50 & 20 Years Ago
50 Years Ago: “Wheelwright” Arched Car Park Design Saves Cost and Space
From Building with Steel May 1963
In an increasingly motorised civilisation finding space for the motorcar has become a major difficulty. Not only must new roads be built to carry the growing number of private automobiles but space must be found of created to park them once they reach their destination. And in an intensely built up country like Britain, parking space is a major problem – as any London car owner knows. Nor is the problem restricted to owners; the cost to local authorities can be staggering. In London, for instance, the City of Westminster’s investment in off-street parking – the Park Lane underground garage and the multi-storey Audley Street garage – amounts to nearly £1.5 million: an average of £1,000 for each of the vehicle spaces involved.
In an effort to solve the problem of providing maximum parking space at minimum cost and with minimum use of valuable urban land Birmingham has turned to a revolutionary new answer, the Wheelwright Car Park, designed by John Smith, F.R.I.B.A.
The Wheelwright design makes use of simple arches; these can be stacked one above the other without the need for spiral ramps. There are no lifts and the driver will park his own car.

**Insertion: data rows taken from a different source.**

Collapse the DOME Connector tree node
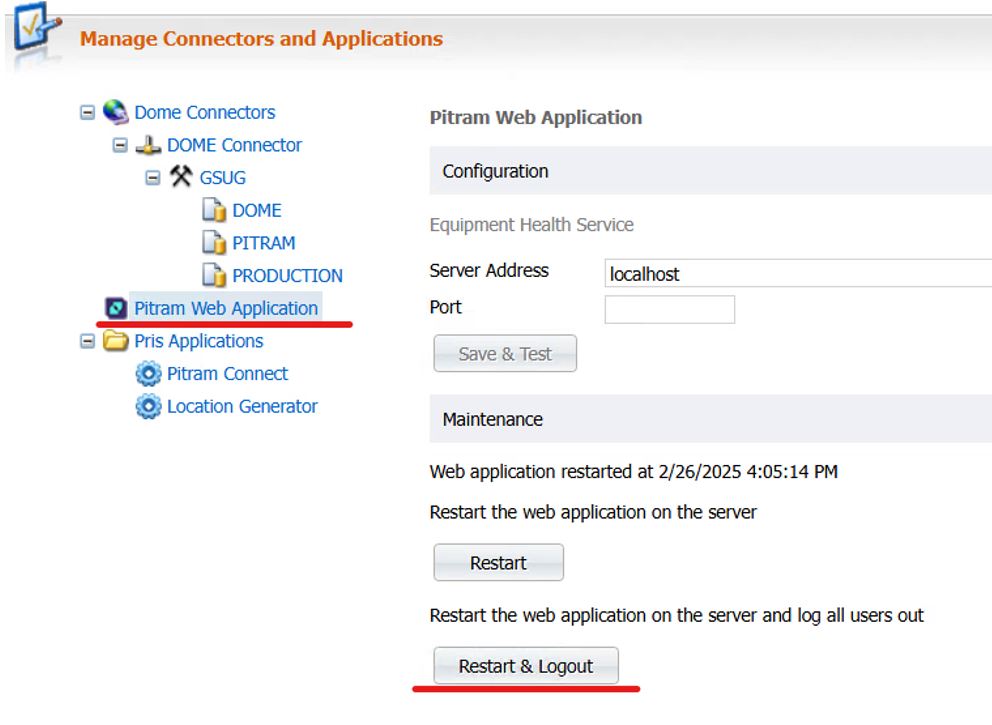This screenshot has height=725, width=992. coord(121,145)
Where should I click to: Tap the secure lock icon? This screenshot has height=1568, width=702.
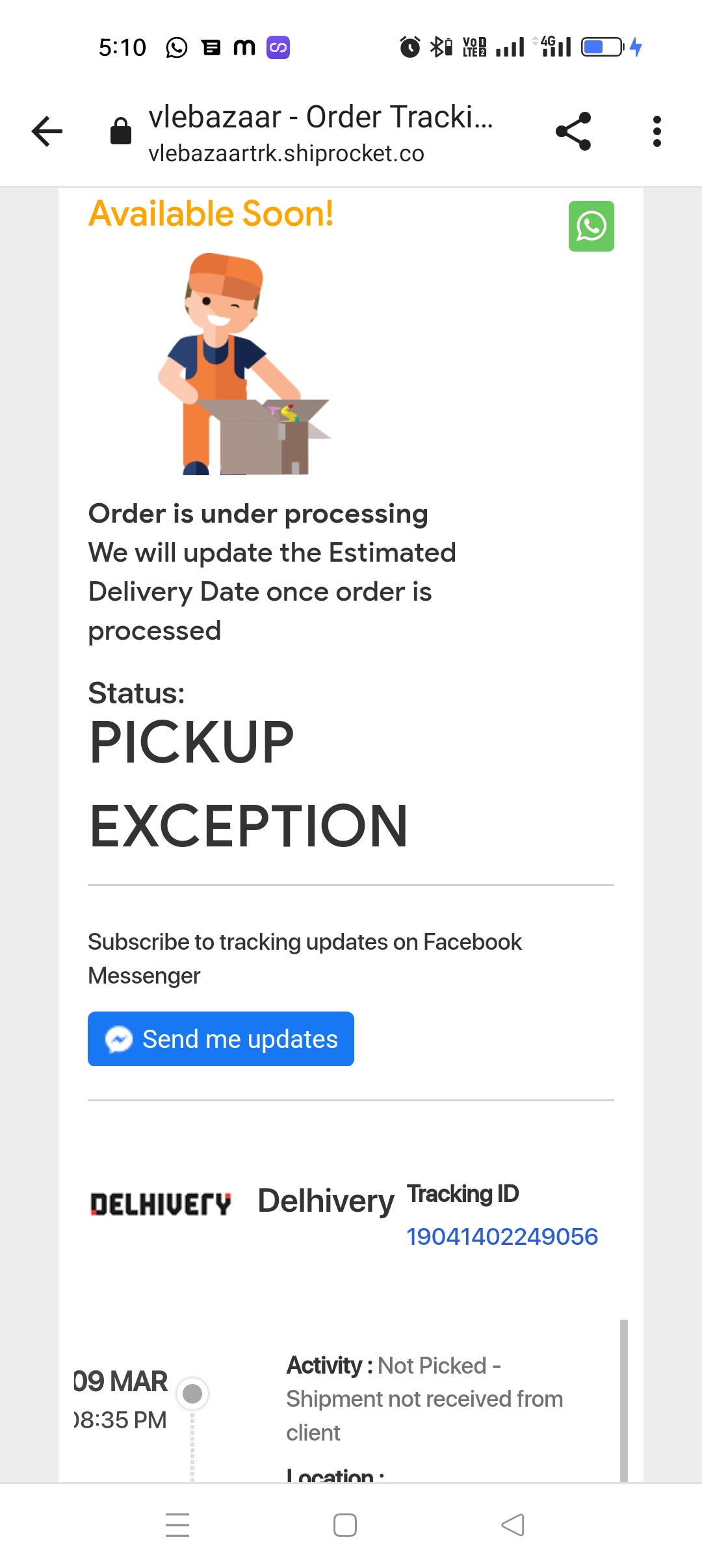pyautogui.click(x=121, y=131)
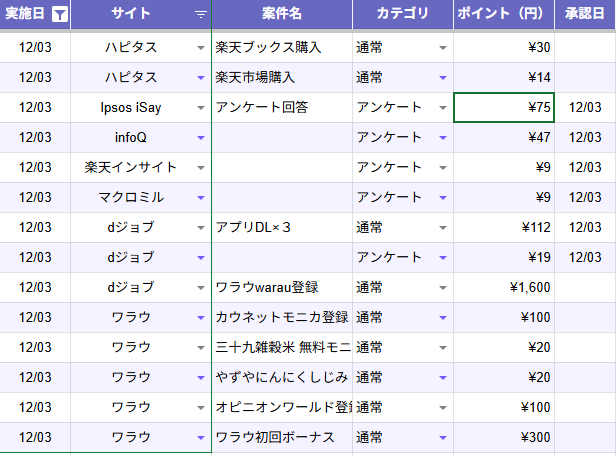Click the 承認日 column header
616x456 pixels.
pos(585,15)
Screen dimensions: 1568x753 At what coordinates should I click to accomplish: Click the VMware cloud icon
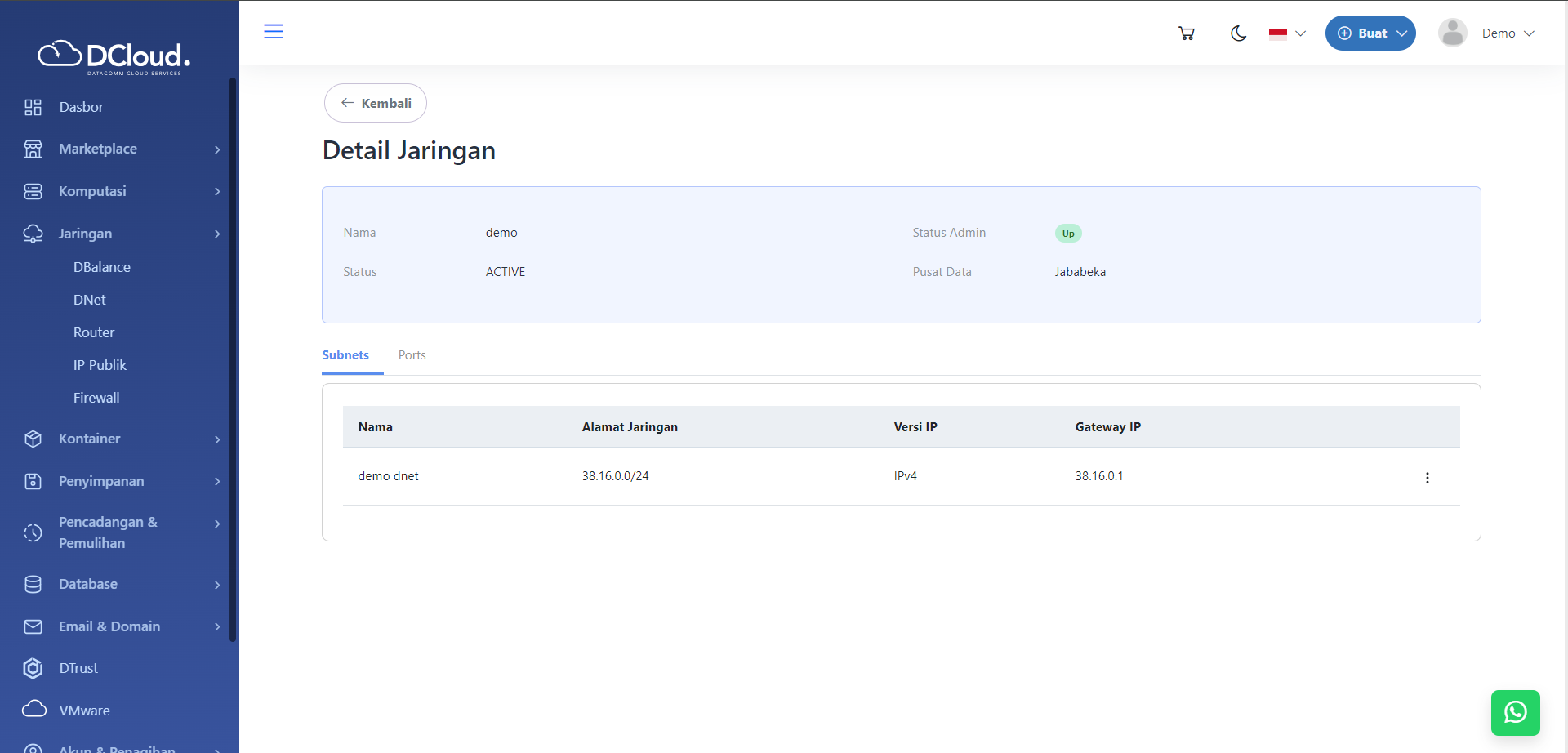[x=33, y=710]
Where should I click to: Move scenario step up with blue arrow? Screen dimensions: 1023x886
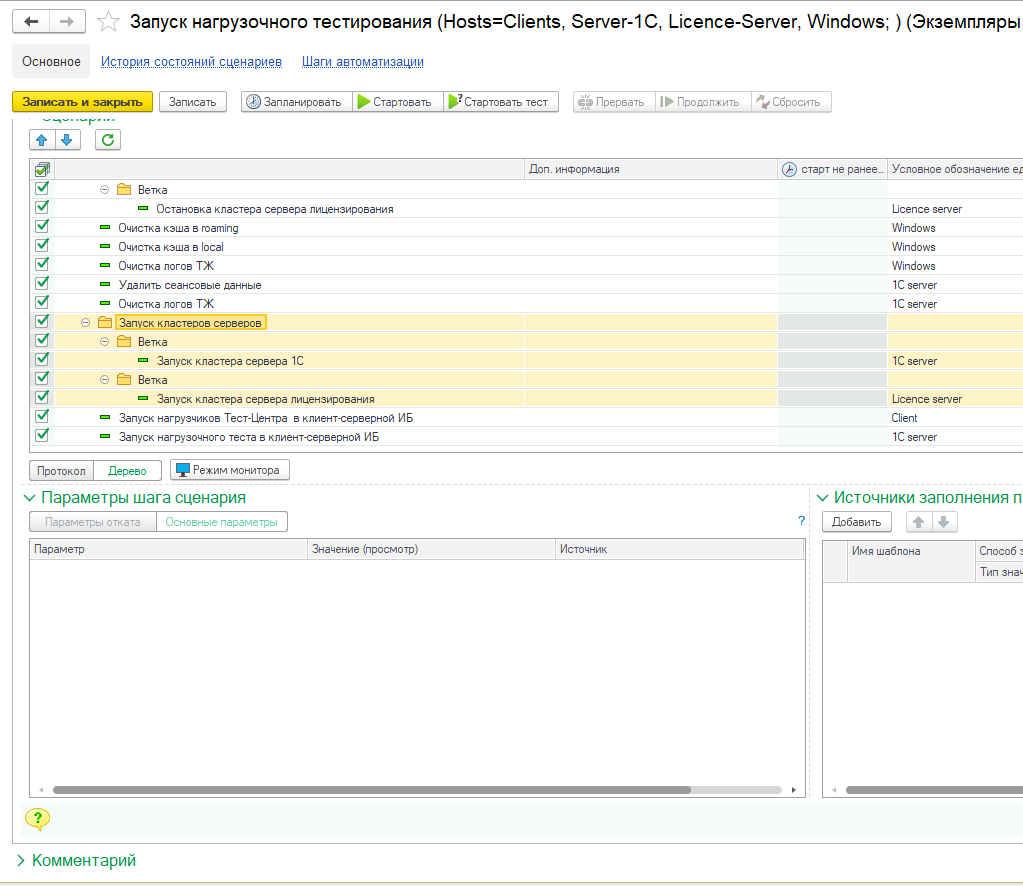click(42, 140)
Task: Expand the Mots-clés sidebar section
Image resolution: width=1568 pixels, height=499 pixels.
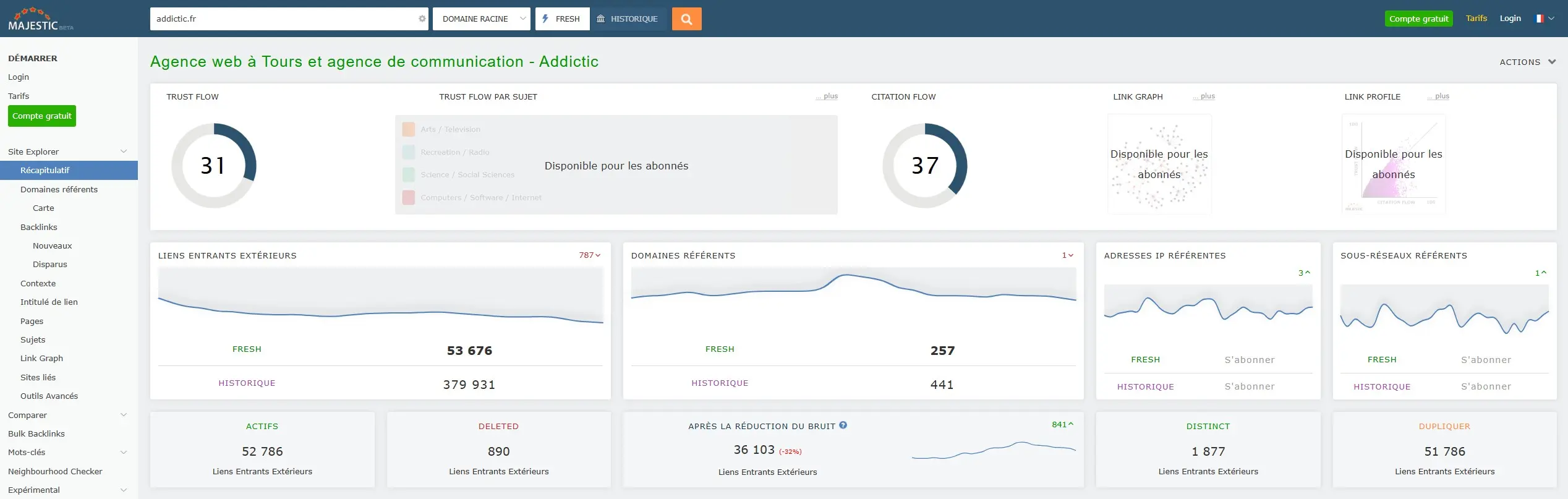Action: pos(123,453)
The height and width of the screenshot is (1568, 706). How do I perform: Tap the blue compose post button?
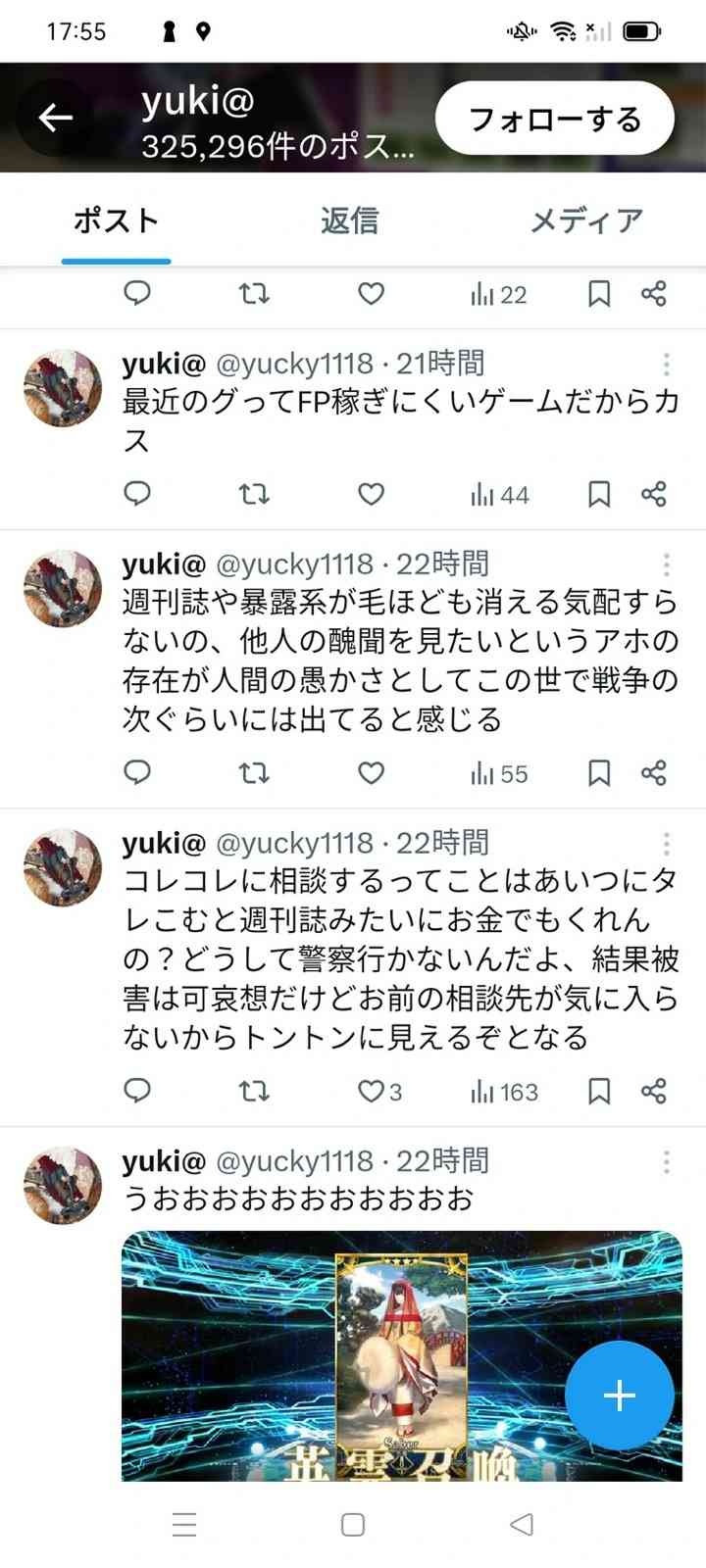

The wheelwright unit – up to six ramps arranged in various patterns to fit site requirements – can be built above or below ground. If required, in fact, two complete units can be built one above the other, one being below ground and one in the open. The cost of construction per car space is about £200 and ground area per car space is modest: 82.68 sq. ft for a three-arch and 50.08 sq. ft for a five arch unit. The design can be adapted to a wide variety of sites including many that would not be suitable for other use. One suggestion, for instance, calls for locating the unit along the median strip of a divided motorway.
The Birmingham installation, Britain’s first, is of the U-shaped pattern and is to be built of steel. Though the design is not necessarily restricted to steel construction, steel is preferred for several reasons. In addition to its faster erection time and the smaller space required by the supporting columns, a steel framed unit of bolted construction can – if future planning or building requirements so dictate – be easily dismantled and rebuilt at another location. The Birmingham installation is so designed, the decking being designed to lift out in sections.